Palet, gözlük ve şnorkeli alıp birlikte yüzmeye başladık. Onun gösterdiği yere ikinci dalışta alyansı gördüm. Kumlara gömülmemiş, yosunların arasında kaybolmamıştı. Avuçlayıp çıktım. Öylesine sevindi ki dalgaların üzerinde yürüyecek sandım!
Nihayet efsane ile tanışmış hatta ona “ağabey” deme ayrıcalığına ulaşmıştım!..

★★★

İtalya’daki başarılarından gurur duyuyor ama bir an önce yurda dönüp yeniden Fenerbahçe formasını giymesini özlüyorduk. O şanlı formayı sadece futbol maçlarında giymiyor, kulübünü basketbolda da başarıyla temsil ediyordu. Hem futbol, hem de basketbolda milli formayı giyen tek sporcuydu. Çok genç yaşta Fenerbahçe efsanesi olmayı başarmıştı.

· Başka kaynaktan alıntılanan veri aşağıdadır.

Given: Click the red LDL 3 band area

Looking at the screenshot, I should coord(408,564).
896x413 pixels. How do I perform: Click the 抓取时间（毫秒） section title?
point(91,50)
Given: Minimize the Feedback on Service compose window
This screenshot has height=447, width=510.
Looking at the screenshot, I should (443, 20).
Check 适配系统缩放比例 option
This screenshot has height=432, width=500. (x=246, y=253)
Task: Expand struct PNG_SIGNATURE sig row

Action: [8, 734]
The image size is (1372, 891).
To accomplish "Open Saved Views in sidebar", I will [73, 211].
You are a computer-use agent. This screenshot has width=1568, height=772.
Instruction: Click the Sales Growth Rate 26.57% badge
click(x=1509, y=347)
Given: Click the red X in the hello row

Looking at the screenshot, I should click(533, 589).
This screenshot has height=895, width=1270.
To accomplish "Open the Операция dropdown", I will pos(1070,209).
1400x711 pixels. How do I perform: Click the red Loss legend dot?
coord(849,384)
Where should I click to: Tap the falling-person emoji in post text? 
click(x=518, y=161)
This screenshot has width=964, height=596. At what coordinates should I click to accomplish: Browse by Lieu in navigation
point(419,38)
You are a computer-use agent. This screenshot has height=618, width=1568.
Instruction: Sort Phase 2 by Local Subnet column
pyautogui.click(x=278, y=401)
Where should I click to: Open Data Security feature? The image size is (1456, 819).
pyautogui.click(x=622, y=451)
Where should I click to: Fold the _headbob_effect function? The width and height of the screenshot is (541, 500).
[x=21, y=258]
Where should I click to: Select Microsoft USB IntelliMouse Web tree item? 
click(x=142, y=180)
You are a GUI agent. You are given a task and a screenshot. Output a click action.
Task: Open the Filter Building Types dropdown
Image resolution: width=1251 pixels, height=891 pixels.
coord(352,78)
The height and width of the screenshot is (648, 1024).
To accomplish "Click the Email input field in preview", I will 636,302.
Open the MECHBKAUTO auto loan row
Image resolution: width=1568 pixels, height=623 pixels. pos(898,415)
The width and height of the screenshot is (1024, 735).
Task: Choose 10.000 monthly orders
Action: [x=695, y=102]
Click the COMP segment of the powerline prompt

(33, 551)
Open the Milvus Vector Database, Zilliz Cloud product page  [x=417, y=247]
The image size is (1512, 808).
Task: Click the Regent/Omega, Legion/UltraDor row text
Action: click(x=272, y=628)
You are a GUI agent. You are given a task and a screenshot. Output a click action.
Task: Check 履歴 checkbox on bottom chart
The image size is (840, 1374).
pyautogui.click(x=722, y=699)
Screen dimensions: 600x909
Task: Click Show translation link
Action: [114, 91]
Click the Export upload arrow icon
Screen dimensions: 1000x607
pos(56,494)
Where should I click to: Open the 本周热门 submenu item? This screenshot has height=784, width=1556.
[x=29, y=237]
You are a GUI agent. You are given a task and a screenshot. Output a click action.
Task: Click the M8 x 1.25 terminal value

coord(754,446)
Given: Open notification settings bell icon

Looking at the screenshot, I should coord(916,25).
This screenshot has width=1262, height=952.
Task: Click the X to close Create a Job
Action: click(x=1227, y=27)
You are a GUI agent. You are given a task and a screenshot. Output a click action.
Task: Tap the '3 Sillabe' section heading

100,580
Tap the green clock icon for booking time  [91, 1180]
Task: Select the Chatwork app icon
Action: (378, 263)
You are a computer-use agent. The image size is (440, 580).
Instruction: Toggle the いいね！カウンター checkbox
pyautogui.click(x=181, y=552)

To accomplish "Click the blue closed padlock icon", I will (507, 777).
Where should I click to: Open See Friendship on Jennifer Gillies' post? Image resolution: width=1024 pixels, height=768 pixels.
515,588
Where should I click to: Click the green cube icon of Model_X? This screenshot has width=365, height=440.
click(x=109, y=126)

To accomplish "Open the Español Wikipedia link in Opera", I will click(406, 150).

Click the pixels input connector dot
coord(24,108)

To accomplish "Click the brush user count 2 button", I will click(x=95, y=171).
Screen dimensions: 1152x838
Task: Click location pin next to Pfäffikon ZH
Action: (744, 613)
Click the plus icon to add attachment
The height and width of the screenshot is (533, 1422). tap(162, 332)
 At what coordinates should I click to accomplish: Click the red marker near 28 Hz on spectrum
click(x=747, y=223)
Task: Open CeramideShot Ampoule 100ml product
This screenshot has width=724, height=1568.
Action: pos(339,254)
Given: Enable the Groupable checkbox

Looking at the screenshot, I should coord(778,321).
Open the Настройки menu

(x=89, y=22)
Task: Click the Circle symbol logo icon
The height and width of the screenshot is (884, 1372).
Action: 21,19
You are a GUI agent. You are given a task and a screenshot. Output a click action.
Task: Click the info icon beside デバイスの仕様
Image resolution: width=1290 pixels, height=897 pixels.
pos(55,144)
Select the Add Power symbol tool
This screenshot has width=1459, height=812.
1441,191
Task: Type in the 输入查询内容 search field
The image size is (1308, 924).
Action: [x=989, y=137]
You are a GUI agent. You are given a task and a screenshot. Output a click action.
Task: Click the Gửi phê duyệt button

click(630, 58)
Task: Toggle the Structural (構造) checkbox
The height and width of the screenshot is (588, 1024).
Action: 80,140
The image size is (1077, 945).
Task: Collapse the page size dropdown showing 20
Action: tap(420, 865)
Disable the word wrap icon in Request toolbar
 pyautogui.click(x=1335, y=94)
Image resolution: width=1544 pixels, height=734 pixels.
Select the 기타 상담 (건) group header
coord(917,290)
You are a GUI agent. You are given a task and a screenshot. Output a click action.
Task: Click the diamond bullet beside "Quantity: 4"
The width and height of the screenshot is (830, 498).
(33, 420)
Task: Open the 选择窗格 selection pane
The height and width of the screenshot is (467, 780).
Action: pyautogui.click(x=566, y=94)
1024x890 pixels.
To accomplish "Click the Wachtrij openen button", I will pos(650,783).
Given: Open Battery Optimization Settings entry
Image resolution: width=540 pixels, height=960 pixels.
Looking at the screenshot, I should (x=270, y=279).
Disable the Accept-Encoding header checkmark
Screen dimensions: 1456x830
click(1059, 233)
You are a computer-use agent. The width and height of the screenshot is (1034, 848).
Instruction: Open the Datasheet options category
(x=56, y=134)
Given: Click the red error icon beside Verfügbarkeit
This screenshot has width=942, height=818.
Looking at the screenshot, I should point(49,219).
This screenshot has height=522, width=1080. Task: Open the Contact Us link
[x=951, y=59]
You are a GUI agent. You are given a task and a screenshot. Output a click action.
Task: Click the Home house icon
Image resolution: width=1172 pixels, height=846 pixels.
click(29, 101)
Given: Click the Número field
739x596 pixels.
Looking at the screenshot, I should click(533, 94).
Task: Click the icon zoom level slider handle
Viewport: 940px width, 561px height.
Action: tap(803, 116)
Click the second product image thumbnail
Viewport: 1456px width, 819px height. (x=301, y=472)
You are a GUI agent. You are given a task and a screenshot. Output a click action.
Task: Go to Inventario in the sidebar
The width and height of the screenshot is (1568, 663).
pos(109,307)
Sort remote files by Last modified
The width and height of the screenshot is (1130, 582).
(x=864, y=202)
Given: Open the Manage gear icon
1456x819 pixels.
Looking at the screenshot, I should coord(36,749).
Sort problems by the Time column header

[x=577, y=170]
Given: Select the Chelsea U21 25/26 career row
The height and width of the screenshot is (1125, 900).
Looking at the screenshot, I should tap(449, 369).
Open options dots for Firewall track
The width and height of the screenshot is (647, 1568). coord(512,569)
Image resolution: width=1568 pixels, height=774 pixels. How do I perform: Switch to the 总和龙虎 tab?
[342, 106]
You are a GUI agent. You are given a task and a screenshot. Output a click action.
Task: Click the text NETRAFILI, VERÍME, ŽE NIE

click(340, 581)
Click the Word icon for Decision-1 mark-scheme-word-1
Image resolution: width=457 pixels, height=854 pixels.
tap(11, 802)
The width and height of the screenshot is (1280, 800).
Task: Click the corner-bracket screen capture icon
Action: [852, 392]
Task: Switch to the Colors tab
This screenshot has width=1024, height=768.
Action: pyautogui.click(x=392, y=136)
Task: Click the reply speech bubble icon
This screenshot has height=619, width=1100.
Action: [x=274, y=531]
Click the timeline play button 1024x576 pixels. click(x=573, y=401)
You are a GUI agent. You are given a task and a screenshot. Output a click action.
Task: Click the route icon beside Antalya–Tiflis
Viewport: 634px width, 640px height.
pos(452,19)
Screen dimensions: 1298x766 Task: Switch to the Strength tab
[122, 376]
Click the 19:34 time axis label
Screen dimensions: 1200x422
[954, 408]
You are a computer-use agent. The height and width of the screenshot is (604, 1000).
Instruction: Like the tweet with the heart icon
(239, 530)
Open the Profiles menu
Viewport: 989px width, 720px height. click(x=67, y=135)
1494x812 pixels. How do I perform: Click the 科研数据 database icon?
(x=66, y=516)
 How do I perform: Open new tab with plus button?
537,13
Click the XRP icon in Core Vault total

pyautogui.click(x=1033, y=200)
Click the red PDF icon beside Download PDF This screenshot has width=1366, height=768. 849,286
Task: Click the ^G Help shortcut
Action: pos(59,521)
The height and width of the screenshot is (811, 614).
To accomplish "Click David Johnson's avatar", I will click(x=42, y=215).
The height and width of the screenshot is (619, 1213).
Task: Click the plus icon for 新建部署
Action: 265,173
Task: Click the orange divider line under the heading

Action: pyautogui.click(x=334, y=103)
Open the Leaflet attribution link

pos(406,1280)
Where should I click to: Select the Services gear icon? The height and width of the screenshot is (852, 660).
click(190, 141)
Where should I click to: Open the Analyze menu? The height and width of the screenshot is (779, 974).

Taçsız Kral” Metin Oktay ağabeyin jübilesinde onunla formalarını değiştirmeleri nedeniyle, sadece Fenerbahçelilerin değil, tüm futbolseverlerin gönüllerinde taht kurmuştu.
Parlak bir zekâya sahipti. Müthiş espriler yapardı. Kadıköy kültürünün temsilcisi, güçlü, eğilip bükülmeyen, sağlam bir kişilikti. Onurunu her şeyden üstün tutardı.

★★★

Ona olan sevgi ve saygım öylesine büyüktü ki 2002’de dünyaya gelen ikiz çocuklarımızın erkeğine Bartu adını koyduk.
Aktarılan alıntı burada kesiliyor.